The popularity of these works, and their utility, appear to have influenced Ortelius in his project of creating the first true, uniform atlas in 1570. Despite the proliferation of Italian mapmakers in the 1560s and 70s, only a few appear to have lived beyond the Italian plagues of 1575-77, and these survivors seem to have prospered mainly by their acquisition of plates engraved prior to those plagues. The absence of any Italian response to Ortelius' work is more likely to have been a product of the devastation wrought by the pestilence than any overwhelming superiority of the Flemish work.
Publication History and Census
This is the first state of the map, engraved by Camocio in 1571 and separately issued. A second state exists with an engraved plate number '41' in the lower right, absent here. This would have been added around 1575 by Bertelli when the plate was included in Isole Famose, Porti, Fortezze e Terre Maritime, the mapmaker's posthumous isolario. We see only three examples of this separate map listed in institutional collections: the Bayerische Staatsbibliothek, the Sachsische Landesbibliothek, and the British Library.

Cartographer


Giovanni Francesco Camocio (Camozzi)(???? - c. 1575) was a Venetian cartographer, map publisher and printer. He was one of the most prolific of the so-called Lafreri school of Italian mapmakers in the second part of the sixteenth century. Little is known of Camocio's early years. His birthdate and place are not known.

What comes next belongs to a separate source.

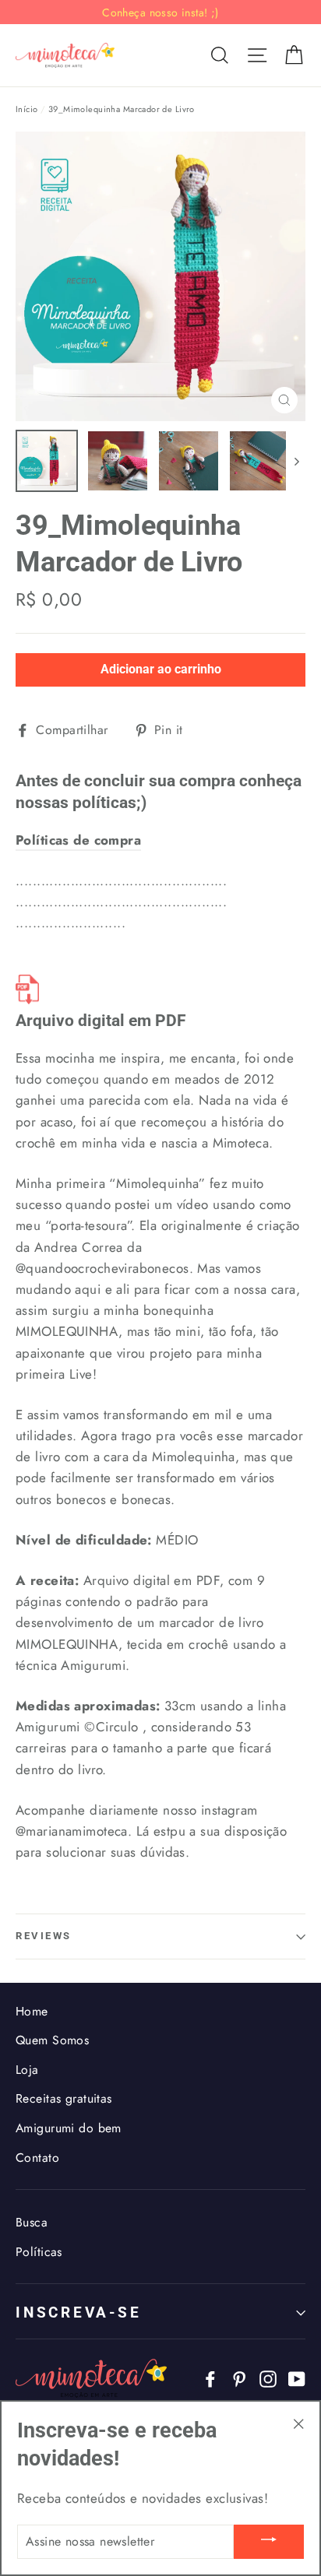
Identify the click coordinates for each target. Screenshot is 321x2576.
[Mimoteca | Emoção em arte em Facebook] (210, 2377)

He is thought to have lived in Asola (near the Venetian fortress of Crema). In 1552 'Giovanni Francesco Camozzi' and his partners petitioned the Doge of Venice for a 15 year privilege for two books in progress, one a translation of a Greek medical text and the other a translation of Aristotle's Meteorology. The latter was published in 1556 by which time he was operating free of his unnamed partners. He would publish eleven more books until 1571, by which point he is known to have his own copper-plate printing shop. His output includes engravings of drawings and paintings by Titian, and various religious scenes. He is best known as a map printer, being among the Italian map publishers known collectively as the 'Lafreri' school (after Antonio Lafreri, the first of these to include a title sheet in his composite atlases.) The period between 1560 and 1575 resulted in Camocio's publication of no fewer than 36 large maps and many smaller format works. The end point of Camocio's production coincided with the plague which devastated Venice between 1574 and 1577. As there is no record relating to the man after 1575, it is very likely that he succumbed to the pestilence. More by this mapmaker...

Condition


Excellent. Trimmed to neatline and mounted to old paper as issued; some marginal spotting, else fine.

References


OCLC 163411107. cf. Bifolco, S. / Ronca, F. Cartografia e Topografia Italiana del XVI Secolo, Map 702 (second state). Akharakis, C. G., A Catalogue of Printed Maps of Greece 1477-1800, #783.